Passage donné:
- - -
Publie le samedi 31 mars 2012 par Jean-Louis - Open-Publishing
3 commentaires

La grève de 64 jours des postiers du 92 a infligé une défaite à la direction : elle a été obligée de concéder pour Nanterre l’intervention d’un cabinet d’expertise dont les conclusions seront contraignantes y compris en termes d’emploi : c’était une des revendications initiales des grévistes, et cela crée un précédent à La Poste. Pour les autres bureaux touchés par le conflit (Malakoff/Vanves, Montrouge, Fontenay) un report des réorganisations d’au moins 6 mois a été obtenu. De plus, plusieurs collègues ont été CDIsés et les conditions de travail des facteurs remplaçants ont été améliorées. Les chiffres de neutralisation (caisse de grève comprise) sont assez élevés : 50 à 60% des jours de grève ont été payés. Au vu des obstacles, c’est un bon résultat.
- - -
Reproduisez fidèlement l'extrait du texte sur la grève des postiers qui commence par « La grève de » et va jusqu'à « un bon résultat. » inclus.

Matériel fourni:
- - -
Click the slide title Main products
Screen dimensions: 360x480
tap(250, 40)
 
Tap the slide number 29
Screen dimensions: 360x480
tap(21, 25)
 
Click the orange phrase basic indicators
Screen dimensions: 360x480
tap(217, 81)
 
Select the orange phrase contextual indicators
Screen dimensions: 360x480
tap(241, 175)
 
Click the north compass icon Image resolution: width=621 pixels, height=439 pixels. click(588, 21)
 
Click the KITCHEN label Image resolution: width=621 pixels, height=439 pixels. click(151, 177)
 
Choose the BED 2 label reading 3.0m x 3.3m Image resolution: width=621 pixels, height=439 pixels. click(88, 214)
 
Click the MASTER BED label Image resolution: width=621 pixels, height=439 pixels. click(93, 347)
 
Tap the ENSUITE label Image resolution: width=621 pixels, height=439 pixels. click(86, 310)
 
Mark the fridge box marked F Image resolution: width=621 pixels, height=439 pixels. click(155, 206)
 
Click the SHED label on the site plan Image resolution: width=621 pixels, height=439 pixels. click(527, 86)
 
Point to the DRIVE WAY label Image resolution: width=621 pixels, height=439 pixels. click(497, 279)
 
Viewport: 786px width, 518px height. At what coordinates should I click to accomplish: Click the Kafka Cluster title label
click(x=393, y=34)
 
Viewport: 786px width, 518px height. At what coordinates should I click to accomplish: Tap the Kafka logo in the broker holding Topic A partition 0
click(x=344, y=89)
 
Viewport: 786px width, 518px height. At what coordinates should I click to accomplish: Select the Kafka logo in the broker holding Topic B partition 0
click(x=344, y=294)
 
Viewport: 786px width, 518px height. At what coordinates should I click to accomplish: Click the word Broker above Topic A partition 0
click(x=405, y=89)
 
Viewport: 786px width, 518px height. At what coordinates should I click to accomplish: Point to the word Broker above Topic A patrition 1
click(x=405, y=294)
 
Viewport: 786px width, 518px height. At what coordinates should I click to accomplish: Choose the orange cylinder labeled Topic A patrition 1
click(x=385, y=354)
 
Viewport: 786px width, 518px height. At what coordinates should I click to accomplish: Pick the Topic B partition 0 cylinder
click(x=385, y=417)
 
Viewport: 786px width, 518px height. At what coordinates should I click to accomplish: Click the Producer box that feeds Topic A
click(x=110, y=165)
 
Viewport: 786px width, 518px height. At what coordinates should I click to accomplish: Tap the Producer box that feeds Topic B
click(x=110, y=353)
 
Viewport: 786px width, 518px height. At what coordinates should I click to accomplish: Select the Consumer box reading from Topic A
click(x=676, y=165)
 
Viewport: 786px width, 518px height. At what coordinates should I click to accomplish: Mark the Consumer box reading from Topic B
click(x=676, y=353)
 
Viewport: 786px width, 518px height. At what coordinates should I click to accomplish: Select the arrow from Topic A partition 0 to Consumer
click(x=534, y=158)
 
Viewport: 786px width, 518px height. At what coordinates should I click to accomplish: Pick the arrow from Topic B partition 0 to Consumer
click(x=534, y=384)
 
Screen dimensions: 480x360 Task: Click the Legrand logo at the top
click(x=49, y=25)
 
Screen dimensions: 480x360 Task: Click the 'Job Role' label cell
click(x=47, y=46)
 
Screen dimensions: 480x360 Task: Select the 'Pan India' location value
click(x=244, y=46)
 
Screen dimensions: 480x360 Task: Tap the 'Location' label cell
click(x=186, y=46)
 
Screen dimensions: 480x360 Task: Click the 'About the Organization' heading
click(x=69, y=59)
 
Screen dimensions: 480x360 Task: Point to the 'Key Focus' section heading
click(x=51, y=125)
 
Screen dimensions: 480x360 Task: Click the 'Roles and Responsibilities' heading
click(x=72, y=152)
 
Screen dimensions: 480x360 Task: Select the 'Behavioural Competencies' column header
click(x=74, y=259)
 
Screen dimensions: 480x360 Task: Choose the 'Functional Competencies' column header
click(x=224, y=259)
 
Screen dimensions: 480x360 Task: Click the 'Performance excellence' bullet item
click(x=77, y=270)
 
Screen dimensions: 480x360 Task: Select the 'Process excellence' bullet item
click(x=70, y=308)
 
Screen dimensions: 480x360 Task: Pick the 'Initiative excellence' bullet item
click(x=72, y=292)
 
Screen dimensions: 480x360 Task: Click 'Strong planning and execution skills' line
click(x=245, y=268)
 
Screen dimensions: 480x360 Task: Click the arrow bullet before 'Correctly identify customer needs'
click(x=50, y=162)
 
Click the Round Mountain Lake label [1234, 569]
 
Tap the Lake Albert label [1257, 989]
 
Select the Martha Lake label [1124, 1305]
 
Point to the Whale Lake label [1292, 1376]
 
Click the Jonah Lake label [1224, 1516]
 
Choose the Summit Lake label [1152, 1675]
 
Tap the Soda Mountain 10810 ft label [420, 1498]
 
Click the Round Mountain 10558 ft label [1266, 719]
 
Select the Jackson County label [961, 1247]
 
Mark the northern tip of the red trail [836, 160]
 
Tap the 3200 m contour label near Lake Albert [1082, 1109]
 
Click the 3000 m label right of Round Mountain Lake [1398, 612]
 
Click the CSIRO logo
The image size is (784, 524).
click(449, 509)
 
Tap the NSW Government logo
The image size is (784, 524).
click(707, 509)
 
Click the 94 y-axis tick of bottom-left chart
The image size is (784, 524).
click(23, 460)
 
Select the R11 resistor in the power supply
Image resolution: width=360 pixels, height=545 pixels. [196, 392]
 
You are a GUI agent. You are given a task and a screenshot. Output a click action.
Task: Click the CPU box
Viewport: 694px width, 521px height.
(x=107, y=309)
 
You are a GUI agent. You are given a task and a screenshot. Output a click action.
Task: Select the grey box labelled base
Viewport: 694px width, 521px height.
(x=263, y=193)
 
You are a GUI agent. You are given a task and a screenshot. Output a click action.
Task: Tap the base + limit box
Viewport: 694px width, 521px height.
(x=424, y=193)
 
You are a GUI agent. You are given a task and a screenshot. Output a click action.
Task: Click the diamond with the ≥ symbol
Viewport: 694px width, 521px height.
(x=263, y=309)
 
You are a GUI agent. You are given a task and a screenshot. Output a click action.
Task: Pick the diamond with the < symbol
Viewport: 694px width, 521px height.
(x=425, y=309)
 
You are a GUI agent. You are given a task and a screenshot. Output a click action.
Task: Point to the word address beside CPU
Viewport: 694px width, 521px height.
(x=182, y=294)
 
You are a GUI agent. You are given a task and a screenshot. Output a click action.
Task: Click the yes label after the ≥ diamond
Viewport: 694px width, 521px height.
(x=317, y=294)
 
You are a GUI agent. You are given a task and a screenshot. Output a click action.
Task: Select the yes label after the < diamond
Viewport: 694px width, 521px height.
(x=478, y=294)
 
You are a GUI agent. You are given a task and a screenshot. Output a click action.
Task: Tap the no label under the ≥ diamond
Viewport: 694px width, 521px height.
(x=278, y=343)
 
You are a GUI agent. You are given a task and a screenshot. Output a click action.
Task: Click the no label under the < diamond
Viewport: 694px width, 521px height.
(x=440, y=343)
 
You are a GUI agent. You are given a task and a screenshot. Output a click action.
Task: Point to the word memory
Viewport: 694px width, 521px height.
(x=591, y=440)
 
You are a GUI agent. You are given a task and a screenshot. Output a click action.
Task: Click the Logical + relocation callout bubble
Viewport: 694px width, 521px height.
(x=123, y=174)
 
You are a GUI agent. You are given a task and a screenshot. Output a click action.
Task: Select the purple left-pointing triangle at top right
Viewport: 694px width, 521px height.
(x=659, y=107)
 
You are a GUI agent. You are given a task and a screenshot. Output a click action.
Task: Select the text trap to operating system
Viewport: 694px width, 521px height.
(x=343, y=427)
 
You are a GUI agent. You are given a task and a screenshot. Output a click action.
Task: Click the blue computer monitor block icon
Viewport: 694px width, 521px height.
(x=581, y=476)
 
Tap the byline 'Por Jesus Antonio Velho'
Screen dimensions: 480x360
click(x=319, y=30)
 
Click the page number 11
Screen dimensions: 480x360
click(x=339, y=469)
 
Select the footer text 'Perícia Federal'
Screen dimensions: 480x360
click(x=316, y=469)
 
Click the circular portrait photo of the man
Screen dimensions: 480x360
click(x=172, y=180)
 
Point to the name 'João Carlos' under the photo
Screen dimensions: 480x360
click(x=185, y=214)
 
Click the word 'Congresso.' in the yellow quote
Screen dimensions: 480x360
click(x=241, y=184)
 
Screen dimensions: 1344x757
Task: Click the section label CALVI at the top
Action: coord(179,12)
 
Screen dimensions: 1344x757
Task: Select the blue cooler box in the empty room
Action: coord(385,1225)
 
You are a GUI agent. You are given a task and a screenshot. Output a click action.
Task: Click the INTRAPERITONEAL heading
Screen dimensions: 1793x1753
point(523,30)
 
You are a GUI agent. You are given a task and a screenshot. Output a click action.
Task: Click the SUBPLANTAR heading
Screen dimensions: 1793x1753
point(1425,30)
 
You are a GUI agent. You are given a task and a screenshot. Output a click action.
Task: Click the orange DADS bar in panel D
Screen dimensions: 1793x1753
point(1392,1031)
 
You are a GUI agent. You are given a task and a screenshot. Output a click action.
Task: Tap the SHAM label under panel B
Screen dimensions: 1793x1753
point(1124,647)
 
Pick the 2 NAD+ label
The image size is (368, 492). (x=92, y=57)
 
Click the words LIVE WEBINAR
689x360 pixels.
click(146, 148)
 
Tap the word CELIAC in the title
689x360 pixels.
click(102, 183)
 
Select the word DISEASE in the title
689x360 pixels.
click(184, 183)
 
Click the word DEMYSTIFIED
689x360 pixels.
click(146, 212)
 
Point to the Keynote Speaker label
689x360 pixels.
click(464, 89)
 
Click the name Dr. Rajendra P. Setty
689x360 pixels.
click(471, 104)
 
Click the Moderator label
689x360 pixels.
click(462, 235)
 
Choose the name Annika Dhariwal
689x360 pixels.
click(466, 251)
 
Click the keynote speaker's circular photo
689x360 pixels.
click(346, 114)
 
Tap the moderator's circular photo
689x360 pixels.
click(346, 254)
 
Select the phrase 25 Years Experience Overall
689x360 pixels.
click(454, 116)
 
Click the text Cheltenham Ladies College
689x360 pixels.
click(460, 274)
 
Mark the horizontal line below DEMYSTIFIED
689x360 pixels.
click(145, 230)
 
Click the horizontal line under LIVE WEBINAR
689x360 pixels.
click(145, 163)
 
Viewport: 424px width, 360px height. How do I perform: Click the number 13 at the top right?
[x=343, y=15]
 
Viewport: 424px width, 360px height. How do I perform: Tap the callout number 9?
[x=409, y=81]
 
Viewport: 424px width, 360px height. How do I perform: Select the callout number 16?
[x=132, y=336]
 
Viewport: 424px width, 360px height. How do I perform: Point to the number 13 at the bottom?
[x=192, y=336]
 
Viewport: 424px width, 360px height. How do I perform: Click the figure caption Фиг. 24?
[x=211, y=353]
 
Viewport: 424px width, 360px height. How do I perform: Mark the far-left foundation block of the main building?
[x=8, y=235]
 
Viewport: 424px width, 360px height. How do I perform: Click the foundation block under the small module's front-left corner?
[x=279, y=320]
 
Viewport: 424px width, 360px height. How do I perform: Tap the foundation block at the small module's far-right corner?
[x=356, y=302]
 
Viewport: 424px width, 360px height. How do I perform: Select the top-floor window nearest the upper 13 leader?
- - -
Réponse:
La grève de 64 jours des postiers du 92 a infligé une défaite à la direction : elle a été obligée de concéder pour Nanterre l’intervention d’un cabinet d’expertise dont les conclusions seront contraignantes y compris en termes d’emploi : c’était une des revendications initiales des grévistes, et cela crée un précédent à La Poste. Pour les autres bureaux touchés par le conflit (Malakoff/Vanves, Montrouge, Fontenay) un report des réorganisations d’au moins 6 mois a été obtenu. De plus, plusieurs collègues ont été CDIsés et les conditions de travail des facteurs remplaçants ont été améliorées. Les chiffres de neutralisation (caisse de grève comprise) sont assez élevés : 50 à 60% des jours de grève ont été payés. Au vu des obstacles, c’est un bon résultat.